Life,  Life Skills

The Valley of the Shadow: Surviving Dark Angel Mornings

I wonder what makes for sad mornings?  What makes that evil grayness that comes up with the sun and wants only to block its light?  What causes one to look at the coffee and find it too cool or too hot or too bitter or too weak? Days when one wonders that everyone else seems to be so normal.  Why does a sad morning not include everyone so we can work our way through it together?  But feeling alone is part of a sad morning.  Not being alone, there are the same people who were there yesterday, probably.  But they did not get hit by the darkness.  Their coffee was fine.  

Truly depressed people can find help.  We reach long arms to try and bring them back to life.   Even if we do not know them, we have people who are waiting at the end of phone lines to talk to them.  We are there, hoping they will call.  We have people who want them to come—they go through many years of college just to be available to them.  We have whole classes of medicine to bring them to be the people they really are under the darkness.  For them, we can turn on the lights.

Dark Angel, Queen of the Night by Hartwig HKD, licensed under CC BY-ND 2.0

But sad mornings have no one.  If expressed, it seems silly.  Maybe you slept wrong, perhaps had a bad dream you are not remembering, save for its melancholy.  Perhaps it was too much sugar the day before.  Or you have overwhelmed yourself with projects due to work or home life.  But you were not sad yesterday.  Can a day make such a difference?  Can a cookie do such damage?  Cookie Monster certainly doesn’t think so.  Why, the sad morning asks, do we allow such a being?  Would cookies be good without him?  Would children want cookies without him?  Does he represent a cookie lobby that wants to sell more cookies and make fat children?  Where is the salad monster? “Yummmm, lettuce leaf!” he would yell. 

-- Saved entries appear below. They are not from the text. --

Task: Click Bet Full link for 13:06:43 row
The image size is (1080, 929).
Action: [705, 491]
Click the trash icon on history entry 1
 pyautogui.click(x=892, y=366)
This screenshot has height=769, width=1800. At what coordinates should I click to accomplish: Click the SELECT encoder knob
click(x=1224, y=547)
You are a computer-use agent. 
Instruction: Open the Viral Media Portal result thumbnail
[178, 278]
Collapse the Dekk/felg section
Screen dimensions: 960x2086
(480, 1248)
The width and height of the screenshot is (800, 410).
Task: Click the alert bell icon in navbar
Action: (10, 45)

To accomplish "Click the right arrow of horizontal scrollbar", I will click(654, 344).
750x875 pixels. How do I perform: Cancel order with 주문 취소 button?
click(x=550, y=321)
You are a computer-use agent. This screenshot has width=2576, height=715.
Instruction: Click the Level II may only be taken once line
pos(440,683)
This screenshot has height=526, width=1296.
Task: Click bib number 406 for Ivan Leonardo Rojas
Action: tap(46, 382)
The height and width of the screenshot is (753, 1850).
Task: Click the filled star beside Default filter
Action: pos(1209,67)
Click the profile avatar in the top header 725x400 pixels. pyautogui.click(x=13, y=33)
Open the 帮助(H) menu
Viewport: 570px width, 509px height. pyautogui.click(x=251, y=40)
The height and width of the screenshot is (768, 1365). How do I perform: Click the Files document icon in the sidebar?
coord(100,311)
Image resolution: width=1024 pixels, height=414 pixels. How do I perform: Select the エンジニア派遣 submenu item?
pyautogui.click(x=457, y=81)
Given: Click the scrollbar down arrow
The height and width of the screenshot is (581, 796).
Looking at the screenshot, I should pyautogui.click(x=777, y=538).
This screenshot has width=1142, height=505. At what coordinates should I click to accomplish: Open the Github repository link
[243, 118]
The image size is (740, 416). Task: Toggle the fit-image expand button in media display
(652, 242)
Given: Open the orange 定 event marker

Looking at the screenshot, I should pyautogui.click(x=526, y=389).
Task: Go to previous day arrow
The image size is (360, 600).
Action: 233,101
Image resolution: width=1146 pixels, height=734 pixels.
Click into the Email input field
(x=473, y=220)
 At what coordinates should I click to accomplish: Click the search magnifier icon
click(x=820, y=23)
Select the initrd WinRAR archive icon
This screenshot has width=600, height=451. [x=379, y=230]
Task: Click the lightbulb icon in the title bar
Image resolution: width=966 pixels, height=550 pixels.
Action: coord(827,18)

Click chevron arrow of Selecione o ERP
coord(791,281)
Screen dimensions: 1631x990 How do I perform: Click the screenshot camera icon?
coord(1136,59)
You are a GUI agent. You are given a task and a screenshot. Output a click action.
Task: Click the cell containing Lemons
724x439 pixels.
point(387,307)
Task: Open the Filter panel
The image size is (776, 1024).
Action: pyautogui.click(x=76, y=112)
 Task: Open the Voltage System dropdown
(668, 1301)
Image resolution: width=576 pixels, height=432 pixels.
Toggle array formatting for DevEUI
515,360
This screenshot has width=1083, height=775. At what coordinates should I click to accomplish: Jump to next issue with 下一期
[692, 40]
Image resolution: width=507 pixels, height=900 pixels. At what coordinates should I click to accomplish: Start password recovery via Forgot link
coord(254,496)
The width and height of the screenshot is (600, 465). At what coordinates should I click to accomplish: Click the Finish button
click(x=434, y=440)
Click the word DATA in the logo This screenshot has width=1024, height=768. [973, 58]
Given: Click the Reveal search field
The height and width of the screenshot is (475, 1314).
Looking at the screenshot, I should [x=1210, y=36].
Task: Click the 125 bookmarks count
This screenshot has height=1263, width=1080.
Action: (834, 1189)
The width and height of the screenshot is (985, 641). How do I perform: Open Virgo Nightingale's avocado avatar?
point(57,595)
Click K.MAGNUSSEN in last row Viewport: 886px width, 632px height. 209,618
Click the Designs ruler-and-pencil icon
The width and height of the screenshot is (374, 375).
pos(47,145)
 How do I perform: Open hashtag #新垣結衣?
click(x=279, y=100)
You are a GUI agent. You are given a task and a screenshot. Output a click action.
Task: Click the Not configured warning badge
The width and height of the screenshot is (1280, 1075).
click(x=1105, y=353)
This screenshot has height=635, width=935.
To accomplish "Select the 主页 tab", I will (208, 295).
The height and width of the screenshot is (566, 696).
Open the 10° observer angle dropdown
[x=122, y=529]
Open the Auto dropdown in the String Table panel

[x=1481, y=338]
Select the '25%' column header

Dreams unremembered seem an unlikely source.  Why would something you do not know pull down the heavens on your head?  Was there a dream?  Was it of dying or guilt or pain?  If you do not know how can it darken bright skies? 

Weather!  Ah, yes, blame the atmosphere!  But you got through other days of endless rain without wanting to hide. The child you were stood in snow over her boots, freezing in darkness to search for the yellow monster that ate her up and spit her out at the school door.  She was not unhappy.  Resigned, perhaps, to wet socks through lunch, work that seemed banal, and teachers having their own sad mornings, but she was not sad.  She saw her friends smile and warmed quickly. 

I do think sad morning come from a sense of not being heard.  I am old.  I remember when family argued over the Eisenhower/Stevenson Presidential contest.  No one heard, but they did all talk. Then, Kennedy ran against Nixon.  No one heard then, either.  But they talked and talked and talked.  Until they quit talking—some of them quit talking for thirty years.  Some of them never talked again. Neither man was who we thought they were.  Kennedy had girlfriends.  He was on a date when his tiny child was fighting for life in an incubator.  Nixon’s wife had furs.  She put them away and wore cloth so we would think they were like us.  They were not.  He was…strange, a personality as dark as his countenance.  Pat and Jacqueline were dealing with heavy things of which we knew nothing.  Life Magazine showed their smiling faces, hiding their darker truths.  Such contests can darken any morning but do not bear the burden of all such days.  Not even when I must admit that years of voting have taught some of us to feel we pull a lever that is connected only to the opening of Pandora’s Box.

Mornings of the dark angel must be lived.  They must be survived.  The gray veil is worn until the necessity of life melts it away.  You pour the offending coffee down the drain.  You stare at the nothingness for a few seconds–that void just beyond the sink that only you can see.  “Let go of the sink,” you tell yourself.  Make the bed; wash your face.  Take hold of the dark angel and shut her in the closet.  It is day and there is work to do.